Investing.com – Oil prices started the week on an upbeat note on Monday, after Hurricane Irma struck the U.S. southeast with less force than once feared, easing worries that energy demand would be hit hard.
U.S. West Texas Intermediate (WTI) crude futures rose 40 cents, or around 0.9%, to $47.88 a barrel by 3:10AM ET (0710GMT).
The U.S. benchmark tumbled $1.61, or 3.3%, on Friday, reflecting concern over reduced demand as U.S. refineries saw a slow recovery from flooding due to storm system Harvey.
It was the biggest daily loss since July, but prices still ended the week up 19 cents, or 0.4%, to score their first weekly gain in six weeks.
Meanwhile, Brent crude futures, the benchmark for oil prices outside the U.S., tacked on 27 cents, or roughly 0.5%, to $54.05 a barrel.
The global benchmark ended last week with a gain of $1.03, or around 1.9%, after rising to a more than four-month high of $54.87 on Thursday.
Irma hit Florida on Sunday morning as a dangerous Category 4 storm, the second highest level on the five-step Saffir-Simpson scale, but by afternoon as it barreled up the west coast, it weakened to a Category 2 with maximum sustained winds of 110 miles per hour (177 kph).
It is forecast to weaken to a tropical storm over northern Florida or southern Georgia later on Monday.
Prices received another boost amid reports that the Saudi oil minister discussed possibly extending a pact to cut global oil supplies beyond March 2018 with his Venezuelan and Kazakh counterparts on Sunday.
OPEC and other producers, including Russia, have agreed to reduce output by about 1.8 million barrels per day until next March in a bid to reduce global oil inventories and support oil prices.

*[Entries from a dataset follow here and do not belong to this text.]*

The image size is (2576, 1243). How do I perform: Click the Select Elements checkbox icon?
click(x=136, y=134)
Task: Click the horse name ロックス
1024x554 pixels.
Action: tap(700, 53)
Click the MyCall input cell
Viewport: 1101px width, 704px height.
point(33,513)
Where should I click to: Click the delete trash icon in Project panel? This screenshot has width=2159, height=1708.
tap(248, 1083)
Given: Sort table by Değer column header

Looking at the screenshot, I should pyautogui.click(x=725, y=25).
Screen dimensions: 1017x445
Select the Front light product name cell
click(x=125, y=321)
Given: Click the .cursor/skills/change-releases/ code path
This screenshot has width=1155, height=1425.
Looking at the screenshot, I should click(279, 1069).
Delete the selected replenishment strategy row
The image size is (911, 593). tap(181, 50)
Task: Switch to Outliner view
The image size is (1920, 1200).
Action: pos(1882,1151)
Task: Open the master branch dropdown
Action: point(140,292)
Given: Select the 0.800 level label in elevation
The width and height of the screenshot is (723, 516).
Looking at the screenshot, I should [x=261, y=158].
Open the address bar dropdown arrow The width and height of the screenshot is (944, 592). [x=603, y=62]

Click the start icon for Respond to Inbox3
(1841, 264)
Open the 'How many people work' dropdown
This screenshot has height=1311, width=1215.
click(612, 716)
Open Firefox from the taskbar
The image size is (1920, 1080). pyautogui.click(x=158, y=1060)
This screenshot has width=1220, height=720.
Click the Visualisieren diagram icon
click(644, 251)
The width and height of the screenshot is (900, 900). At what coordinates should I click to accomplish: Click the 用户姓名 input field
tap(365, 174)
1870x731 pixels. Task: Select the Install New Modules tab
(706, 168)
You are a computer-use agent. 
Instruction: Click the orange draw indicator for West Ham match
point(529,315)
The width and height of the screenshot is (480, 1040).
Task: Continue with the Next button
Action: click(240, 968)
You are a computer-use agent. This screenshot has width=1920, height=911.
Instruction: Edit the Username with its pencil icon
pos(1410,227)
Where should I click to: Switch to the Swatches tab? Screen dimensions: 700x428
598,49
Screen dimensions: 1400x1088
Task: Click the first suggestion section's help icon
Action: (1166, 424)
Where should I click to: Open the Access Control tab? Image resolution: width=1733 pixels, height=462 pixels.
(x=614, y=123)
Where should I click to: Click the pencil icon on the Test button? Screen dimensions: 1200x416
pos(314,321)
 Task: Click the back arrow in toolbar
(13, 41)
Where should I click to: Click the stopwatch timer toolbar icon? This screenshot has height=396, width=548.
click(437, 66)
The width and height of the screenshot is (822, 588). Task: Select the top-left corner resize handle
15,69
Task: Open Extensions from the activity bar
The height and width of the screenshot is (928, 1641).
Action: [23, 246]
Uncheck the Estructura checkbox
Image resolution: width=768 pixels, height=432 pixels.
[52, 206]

A further extension for at least three more months beyond March is now being discussed before OPEC meets again in November.
In the week ahead, market participants will eye fresh weekly information on U.S. stockpiles of crude and refined products on Tuesday and Wednesday to further weigh what the impact of recent storm activity was on supply and demand.
Oil traders will also focus on monthly reports from the Organization of Petroleum Exporting Counties and the International Energy Agency to assess global oil supply and demand levels. The data will give traders a better picture of whether a global rebalancing is taking place in the oil market.